Poster Presentation 43rd Lorne Genome Conference 2022

Identification of a novel heterozygous DYSF variant in a large family with a dominantly inherited dysferlinopathy (#106)

Chiara L Folland 1 , Russell Johnsen 2 , Adriana Botero Gomez 3 , Daniel Trajanoski 3 , Ursula Moore 4 , Volker Straub 4 , Rita Barresi 4 , Michela Guglieri 4 , Andrew M Schaefer 5 , Phillipa J Lamont 6 , Nigel G Laing 1 , Gina Ravenscroft 1
  1. Centre for Medical Research, University of Western Australia, Harry Perkins Institute of Medical Research, Perth, WA, Australia
  2. Centre for Molecular Medicine and Innovative Therapeutics, Murdoch University, Perth, WA, Australia
  3. Department of Diagnostic Genomics, Department of Health, PathWest Laboratory Medicine, QEII Medical Centre, Perth, WA, Australia
  4. The John Walton Muscular Dystrophy Research Centre, Translational and Clinical Research Institute, Newcastle University and Newcastle Hospitals NHS Foundation Trust, Central Parkway, Newcastle upon Tyne, United Kingdom
  5. NHS Highly Specialised Service for Rare Mitochondrial Disorders, Newcastle Upon Tyne Hospitals NHS Foundation Trust, Newcastle Upon Tyne, United Kingdom
  6. Neurogenetic Unit, Royal Perth Hospital, Perth, WA, Australia

Dysferlinopathies are a group of autosomal recessive muscular dystrophies, caused by bi-allelic loss-of-function variants in the gene encoding dysferlin (DYSF). They are characterised by slowly progressive, mid-late onset weakness and atrophy of proximal and/or distal muscles of the limb girdles. Dysferlinopathies are clinically heterogeneous, however, two main presentations are widely recognised: Limb Girdle Muscular Dystrophy 2B and Miyoshi Myopathy.

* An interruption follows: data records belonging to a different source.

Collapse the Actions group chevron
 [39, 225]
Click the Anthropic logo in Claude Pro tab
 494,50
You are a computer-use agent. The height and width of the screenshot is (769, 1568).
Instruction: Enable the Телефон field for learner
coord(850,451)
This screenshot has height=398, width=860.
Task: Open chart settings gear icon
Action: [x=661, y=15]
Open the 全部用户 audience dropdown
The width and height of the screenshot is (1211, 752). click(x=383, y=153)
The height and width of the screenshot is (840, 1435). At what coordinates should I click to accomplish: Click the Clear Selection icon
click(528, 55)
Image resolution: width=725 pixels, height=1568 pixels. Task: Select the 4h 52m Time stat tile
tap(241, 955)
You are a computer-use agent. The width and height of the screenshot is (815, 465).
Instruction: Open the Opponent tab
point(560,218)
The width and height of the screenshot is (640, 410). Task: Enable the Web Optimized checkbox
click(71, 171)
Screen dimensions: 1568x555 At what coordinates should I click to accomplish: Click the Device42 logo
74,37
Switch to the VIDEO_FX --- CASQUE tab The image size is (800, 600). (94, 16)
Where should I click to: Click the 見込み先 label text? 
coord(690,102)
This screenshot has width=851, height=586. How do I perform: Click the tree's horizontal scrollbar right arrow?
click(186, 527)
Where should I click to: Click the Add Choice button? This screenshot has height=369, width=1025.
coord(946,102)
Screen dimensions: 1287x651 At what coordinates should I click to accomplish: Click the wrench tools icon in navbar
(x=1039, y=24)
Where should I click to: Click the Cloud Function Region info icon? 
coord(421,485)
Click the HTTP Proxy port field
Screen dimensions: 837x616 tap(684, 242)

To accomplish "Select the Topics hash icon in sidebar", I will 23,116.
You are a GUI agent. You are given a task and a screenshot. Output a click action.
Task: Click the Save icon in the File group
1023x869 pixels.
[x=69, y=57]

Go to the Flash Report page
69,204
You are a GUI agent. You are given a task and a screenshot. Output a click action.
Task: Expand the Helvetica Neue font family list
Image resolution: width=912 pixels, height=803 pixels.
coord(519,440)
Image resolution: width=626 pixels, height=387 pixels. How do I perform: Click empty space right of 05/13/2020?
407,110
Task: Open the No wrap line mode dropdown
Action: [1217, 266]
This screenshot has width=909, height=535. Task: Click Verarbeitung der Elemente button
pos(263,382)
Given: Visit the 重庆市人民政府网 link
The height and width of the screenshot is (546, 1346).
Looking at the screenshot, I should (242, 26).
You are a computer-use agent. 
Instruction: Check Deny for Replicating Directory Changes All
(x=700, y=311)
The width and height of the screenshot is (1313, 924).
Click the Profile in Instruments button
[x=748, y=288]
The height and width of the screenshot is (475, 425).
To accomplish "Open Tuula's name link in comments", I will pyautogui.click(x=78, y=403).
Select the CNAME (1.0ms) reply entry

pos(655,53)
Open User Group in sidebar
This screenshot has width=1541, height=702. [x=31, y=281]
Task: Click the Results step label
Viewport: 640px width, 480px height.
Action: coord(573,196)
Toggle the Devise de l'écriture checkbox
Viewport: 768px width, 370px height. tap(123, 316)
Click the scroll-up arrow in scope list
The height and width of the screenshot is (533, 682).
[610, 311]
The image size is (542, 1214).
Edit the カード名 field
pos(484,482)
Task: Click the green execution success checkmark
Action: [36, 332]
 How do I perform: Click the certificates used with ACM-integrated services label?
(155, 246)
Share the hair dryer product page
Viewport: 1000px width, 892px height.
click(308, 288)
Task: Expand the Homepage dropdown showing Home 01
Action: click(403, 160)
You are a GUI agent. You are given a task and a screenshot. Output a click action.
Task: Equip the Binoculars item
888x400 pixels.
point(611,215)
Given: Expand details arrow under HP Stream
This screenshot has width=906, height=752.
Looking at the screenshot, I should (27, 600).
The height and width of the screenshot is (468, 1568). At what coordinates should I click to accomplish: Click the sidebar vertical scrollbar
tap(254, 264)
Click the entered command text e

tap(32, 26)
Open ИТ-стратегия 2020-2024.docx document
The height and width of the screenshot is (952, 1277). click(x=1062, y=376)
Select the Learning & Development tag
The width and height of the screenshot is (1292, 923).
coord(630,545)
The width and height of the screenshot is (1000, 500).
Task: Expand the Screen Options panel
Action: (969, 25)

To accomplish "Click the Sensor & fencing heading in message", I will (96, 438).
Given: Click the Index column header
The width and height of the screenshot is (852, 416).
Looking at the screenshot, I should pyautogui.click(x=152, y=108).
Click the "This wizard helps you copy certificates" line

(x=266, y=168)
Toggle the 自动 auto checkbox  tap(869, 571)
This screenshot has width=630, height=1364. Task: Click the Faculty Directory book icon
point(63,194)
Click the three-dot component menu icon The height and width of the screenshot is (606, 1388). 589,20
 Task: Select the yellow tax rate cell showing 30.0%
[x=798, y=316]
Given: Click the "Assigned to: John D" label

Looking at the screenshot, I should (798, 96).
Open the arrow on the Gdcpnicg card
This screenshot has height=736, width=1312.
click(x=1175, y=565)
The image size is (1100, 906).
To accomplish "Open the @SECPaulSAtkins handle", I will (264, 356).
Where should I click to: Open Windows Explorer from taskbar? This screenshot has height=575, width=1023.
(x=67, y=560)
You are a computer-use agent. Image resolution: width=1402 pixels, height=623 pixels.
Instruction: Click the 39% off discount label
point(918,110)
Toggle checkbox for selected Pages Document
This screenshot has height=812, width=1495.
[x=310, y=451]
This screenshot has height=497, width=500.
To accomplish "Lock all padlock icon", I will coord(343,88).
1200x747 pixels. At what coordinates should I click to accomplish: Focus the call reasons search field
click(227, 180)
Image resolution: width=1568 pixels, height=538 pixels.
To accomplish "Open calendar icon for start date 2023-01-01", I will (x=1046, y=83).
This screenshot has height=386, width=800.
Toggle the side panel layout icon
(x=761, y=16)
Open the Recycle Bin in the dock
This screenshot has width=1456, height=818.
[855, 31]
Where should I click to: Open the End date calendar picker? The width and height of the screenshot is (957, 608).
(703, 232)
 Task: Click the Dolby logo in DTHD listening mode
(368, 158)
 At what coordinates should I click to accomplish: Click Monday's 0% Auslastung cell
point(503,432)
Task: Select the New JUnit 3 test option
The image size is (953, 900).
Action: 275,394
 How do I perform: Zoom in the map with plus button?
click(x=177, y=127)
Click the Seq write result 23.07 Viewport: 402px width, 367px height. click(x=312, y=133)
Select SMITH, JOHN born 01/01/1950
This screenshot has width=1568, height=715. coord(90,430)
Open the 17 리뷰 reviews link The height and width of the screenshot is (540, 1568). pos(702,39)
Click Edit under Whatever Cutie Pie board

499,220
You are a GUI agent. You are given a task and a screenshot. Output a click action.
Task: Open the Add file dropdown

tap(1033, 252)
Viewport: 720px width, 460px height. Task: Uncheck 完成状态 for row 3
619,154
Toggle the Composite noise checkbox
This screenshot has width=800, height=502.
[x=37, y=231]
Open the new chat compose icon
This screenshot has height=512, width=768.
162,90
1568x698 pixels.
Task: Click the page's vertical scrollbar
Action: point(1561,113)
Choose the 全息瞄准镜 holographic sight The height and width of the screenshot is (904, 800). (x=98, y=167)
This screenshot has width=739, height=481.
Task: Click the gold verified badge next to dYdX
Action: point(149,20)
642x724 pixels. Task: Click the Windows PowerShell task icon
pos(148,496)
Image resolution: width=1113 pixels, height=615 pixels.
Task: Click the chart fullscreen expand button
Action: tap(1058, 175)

Although there are a few exceptional cases of symptomatic DYSF variant carriers, an autosomal dominant inheritance pattern has not been previously described. Here, we report a large family with a dominantly inherited hyperCKemia and late-onset muscular dystrophy. Genetic analysis identified a segregating heterozygous DYSF frameshifting variant [NM_003494.3:c.6207del p.(Tyr2070fs*3)], absent both in databases of known disease-causing DYSF variants and unaffected control populations. No secondary variants in DYSF or other dystrophy-related genes were identified on whole genome sequencing analysis of the proband’s DNA. Clinical presentations were milder and later onset than typical dysferlinopathy; signs of muscle weakness and atrophy manifested in only three individuals, all in mid-late adulthood. All individuals with the c.6207del variant had elevated serum creatine kinase levels. Histological analysis of muscle biopsy from carriers across three generations showed variable dystrophic signs, including inflammatory infiltrate, regenerating fibres, cores, and myonecrosis. Muscle magnetic resonance imaging showed fatty replacement of tissue in two carriers. Western blot and immunohistochemical analysis of patient muscle biopsy demonstrated consistent reduction of dysferlin, supporting a diagnosis of dysferlinopathy. Allele-specific quantitative PCR analysis of DYSF mRNA from patient muscle biopsy confirmed that the frameshift variant, localised to the extreme C-terminus of dysferlin, is expressed and escapes post-transcriptional mRNA decay. With the identification of this novel family, we propose that autosomal dominant forms of dysferlinopathy may be underappreciated and that some reported cases with mono-allelic DYSF variants may represent dominant dysferlinopathy.